“Someone’s going to get killed.”
Manhattan Beach residents have been complaining about the glut of riders waiting to board buses on Oriental Boulevard for months, but now that summer has arrived many fear that the situation is growing more acute.
“It’s an untenable situation,” Manhattan Beach Community Group member Judy Baron warned at the organization’s last meeting. “It’s not only our problem. It’s a problem for the people that come here.”
Block watchers say that the Falmouth Street bus stop leaving Manhattan Beach represents the most serious safety issue on hot summer days as throngs of beach-goers flood the narrow corner waiting to board the B1 and B49 buses.
“There’s going to be a situation there unless we get more buses,” community activist Ed Eisenberg complained.
Some in the community believe that a dedicated bus shuttling passengers back and forth between Manhattan Beach and the Brighton Beach subway station would be a great way of alleviating what many view as a dangerous overflow of riders at Falmouth Street.
The MTA removed two other Oriental Boulevard bus stops – one on Hastings Street and a second on Ocean Avenue – a couple of years ago.
Many now want them back.
The situation is so universally abhorred in Manhattan Beach that both the Manhattan Beach Community Group and the rival Manhattan Beach Neighborhood Association believe that the MTA needs to do something to alleviate the crowds.
The MTA, however, maintains that those two bus stops were removed due to “low customer usage,” causing some to cry foul.

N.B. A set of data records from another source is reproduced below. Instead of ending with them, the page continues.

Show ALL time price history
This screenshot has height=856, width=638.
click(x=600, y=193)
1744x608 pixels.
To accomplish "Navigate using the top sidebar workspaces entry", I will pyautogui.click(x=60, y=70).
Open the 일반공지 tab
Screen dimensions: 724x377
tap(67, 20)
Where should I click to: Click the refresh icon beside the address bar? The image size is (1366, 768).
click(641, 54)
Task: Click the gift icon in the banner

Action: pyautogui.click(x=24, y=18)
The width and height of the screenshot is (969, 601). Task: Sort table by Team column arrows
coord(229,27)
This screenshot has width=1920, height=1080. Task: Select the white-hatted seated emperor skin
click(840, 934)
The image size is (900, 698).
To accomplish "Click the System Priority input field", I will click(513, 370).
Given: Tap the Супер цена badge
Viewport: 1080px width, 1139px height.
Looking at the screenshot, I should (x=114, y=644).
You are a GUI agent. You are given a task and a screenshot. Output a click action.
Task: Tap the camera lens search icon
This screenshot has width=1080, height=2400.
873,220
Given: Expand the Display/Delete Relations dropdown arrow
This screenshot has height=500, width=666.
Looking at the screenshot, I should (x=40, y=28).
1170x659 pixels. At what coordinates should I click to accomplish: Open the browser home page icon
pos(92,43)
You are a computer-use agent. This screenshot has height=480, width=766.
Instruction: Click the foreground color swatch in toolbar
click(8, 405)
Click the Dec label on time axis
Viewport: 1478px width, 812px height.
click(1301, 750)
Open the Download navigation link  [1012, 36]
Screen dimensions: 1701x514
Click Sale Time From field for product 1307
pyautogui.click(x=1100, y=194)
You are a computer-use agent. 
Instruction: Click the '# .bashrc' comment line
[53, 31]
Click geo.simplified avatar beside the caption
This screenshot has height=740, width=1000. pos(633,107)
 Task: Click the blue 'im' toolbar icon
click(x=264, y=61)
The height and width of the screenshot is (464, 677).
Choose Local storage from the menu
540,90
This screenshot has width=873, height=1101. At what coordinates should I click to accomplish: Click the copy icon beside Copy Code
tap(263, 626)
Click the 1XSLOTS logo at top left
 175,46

“I still think there were some shenanigans going on,” Eisenberg insisted. “That bus stop disappeared when the bike lanes when in. Someone got to someone and it disappeared.”
MTA spokesperson Deirdre Parker said that the agency’s Operations Planning unit and Department of Buses’ Road Control is checking service in the area and will make a determination on the feasibility of increased service.